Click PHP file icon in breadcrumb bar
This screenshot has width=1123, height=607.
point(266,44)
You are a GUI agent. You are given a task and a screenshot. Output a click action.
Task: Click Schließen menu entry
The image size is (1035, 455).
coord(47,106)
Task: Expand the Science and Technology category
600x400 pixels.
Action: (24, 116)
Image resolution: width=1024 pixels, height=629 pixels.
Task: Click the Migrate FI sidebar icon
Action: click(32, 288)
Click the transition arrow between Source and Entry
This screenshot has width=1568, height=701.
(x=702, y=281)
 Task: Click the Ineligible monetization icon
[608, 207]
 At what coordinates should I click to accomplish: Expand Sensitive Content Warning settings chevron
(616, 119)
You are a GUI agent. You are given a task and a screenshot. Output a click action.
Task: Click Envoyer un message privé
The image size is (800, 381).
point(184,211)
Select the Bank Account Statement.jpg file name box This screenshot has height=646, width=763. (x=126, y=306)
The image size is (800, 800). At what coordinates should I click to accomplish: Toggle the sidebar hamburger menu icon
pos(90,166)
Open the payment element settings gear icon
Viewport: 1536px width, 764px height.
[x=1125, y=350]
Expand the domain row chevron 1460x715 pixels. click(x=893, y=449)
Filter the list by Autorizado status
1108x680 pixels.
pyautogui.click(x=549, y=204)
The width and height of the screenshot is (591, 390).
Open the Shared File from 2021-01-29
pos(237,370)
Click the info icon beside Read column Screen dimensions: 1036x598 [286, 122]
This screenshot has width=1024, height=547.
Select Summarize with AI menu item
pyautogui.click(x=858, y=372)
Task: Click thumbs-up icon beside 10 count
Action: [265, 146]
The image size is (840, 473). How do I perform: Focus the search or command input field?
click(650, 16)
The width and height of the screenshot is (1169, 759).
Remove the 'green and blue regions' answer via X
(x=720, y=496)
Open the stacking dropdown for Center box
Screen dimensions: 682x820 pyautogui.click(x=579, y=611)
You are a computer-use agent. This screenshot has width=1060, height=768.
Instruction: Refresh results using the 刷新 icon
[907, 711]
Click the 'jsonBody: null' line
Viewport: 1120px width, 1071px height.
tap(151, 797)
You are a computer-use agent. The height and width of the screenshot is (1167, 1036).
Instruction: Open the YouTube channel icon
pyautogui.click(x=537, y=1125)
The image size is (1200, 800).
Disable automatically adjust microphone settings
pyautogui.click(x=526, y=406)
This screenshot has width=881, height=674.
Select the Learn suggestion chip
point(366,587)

## Problem
Emit verbatim the lines running from the one with "You are a computer-use agent. The" through the last line of the data, both endpoints inclusive.

## Result
You are a computer-use agent. The height and width of the screenshot is (1167, 1036).
Instruction: Open the YouTube channel icon
pyautogui.click(x=537, y=1125)
The image size is (1200, 800).
Disable automatically adjust microphone settings
pyautogui.click(x=526, y=406)
This screenshot has width=881, height=674.
Select the Learn suggestion chip
point(366,587)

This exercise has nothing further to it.